0212 わかれ、という号令の悲しみ
私は、今就いている仕事とは別に、学校卒業後に働いていた会社がある。
そこは、初夏にかけて同期が一堂に集められ、寝食を共にして研修を受ける。
そして夏本番を前にして、職場配属となり、全国に散っていく。
それまで仲間とか、友達とか、そういうものを持たなかった私は、同期ができて、日々をあわただしく過ごしているこの生活が、初めての青春であり、生きているという実感のある日々だった。
自由もなく、自分の時間も何一つないのに、楽しいのである。
そんな時間を過ごし、いよいよみんなとお別れという日、研修を統率していた社員が、全員を整列させ、訓示をし、そして最後に言い放った言葉がある。
「本日をもって研修の任を解く、別れ!」
(※実際は言葉が違うのは察してほしい)
言われた後、頭がしびれてしまってね。
職場へ行く車の荷台に座って揺られているうちに、もう二度と同期と生活できないのだと、時間を共有することはないのだと思ったら、そこから一週間、何かの拍子に泣き、しゃくりあげ、ちょっと大変だったのだった。
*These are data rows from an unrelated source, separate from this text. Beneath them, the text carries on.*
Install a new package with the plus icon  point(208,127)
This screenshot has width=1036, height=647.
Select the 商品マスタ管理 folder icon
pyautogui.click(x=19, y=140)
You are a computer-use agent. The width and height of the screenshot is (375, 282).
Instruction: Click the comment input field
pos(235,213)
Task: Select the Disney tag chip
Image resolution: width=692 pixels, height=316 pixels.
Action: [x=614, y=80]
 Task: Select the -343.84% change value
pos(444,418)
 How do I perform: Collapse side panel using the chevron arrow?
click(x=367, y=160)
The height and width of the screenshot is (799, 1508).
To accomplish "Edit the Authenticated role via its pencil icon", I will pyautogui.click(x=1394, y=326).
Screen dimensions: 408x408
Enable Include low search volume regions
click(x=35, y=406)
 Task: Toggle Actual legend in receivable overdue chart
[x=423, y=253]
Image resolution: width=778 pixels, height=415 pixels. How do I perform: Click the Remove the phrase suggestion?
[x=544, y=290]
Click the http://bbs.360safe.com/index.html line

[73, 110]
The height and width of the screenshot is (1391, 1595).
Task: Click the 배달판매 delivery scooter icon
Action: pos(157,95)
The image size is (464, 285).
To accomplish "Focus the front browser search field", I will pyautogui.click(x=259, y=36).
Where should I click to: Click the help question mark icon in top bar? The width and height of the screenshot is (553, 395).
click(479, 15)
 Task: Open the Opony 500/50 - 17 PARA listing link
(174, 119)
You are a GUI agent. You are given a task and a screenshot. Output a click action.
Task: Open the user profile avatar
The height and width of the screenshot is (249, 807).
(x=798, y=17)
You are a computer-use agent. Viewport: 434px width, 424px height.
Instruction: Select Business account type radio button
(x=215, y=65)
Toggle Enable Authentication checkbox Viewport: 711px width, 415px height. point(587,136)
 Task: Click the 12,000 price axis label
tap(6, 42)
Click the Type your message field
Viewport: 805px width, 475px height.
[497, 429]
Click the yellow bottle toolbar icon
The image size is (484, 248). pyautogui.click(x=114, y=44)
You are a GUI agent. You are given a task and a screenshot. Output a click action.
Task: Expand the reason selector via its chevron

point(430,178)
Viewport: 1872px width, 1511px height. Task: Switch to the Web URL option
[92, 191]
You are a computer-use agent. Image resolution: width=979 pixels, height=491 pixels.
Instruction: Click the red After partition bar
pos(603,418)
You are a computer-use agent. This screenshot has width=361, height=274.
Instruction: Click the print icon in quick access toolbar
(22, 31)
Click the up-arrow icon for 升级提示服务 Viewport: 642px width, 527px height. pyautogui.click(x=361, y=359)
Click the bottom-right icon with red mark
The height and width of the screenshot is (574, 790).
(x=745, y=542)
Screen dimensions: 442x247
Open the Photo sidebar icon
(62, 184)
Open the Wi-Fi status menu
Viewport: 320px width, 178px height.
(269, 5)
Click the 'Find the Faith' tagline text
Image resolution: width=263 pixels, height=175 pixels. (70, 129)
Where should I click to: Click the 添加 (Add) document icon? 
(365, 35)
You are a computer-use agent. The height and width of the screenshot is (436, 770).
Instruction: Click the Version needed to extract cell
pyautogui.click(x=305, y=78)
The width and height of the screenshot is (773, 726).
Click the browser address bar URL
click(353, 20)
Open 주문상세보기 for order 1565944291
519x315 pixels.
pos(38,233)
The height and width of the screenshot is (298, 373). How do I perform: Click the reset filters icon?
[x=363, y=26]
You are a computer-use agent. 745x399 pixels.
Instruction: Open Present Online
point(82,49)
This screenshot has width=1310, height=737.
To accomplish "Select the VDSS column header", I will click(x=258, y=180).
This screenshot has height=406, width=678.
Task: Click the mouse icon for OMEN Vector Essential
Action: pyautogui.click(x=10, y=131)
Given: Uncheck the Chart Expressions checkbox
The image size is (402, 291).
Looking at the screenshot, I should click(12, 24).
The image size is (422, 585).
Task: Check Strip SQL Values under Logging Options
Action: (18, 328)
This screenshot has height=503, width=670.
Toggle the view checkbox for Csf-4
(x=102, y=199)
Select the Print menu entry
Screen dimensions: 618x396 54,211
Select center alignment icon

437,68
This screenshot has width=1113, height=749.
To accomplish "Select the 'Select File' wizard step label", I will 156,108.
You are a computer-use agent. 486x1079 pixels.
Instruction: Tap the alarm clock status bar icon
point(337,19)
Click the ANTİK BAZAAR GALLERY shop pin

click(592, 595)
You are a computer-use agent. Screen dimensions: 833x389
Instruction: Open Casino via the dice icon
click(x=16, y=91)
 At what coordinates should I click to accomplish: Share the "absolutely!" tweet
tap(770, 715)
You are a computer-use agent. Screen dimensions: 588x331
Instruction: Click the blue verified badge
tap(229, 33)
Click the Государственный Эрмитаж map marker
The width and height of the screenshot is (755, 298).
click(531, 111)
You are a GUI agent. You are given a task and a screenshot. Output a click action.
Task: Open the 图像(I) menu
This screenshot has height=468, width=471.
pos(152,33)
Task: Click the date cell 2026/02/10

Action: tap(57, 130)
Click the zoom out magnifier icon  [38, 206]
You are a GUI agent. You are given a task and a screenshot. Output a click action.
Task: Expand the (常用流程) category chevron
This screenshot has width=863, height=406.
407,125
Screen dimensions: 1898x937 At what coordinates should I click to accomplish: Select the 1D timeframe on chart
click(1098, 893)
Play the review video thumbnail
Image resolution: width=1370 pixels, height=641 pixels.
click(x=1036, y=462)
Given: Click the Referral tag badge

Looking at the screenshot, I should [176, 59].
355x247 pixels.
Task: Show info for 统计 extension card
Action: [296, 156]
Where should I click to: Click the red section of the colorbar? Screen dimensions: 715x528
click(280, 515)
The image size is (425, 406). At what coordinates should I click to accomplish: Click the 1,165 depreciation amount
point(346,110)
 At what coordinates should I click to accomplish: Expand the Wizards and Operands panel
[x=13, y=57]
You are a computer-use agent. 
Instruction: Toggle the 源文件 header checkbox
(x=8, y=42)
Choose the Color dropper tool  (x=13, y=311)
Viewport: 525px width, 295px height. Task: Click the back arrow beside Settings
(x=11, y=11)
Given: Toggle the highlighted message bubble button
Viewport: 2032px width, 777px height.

それからというもの、ここまで大事に思った仲間はいない。
やはり同じ釜の飯を食うという威力はすごいのだと思う。
衝撃的な命令だったから、創作でネタにした。
ただし、主役にこんな悲しい思いはさせないと思ってしまったので、なんだか違うことになってしまい、「売れない」というか「受けない」作品になってしまったのだが、それでいい。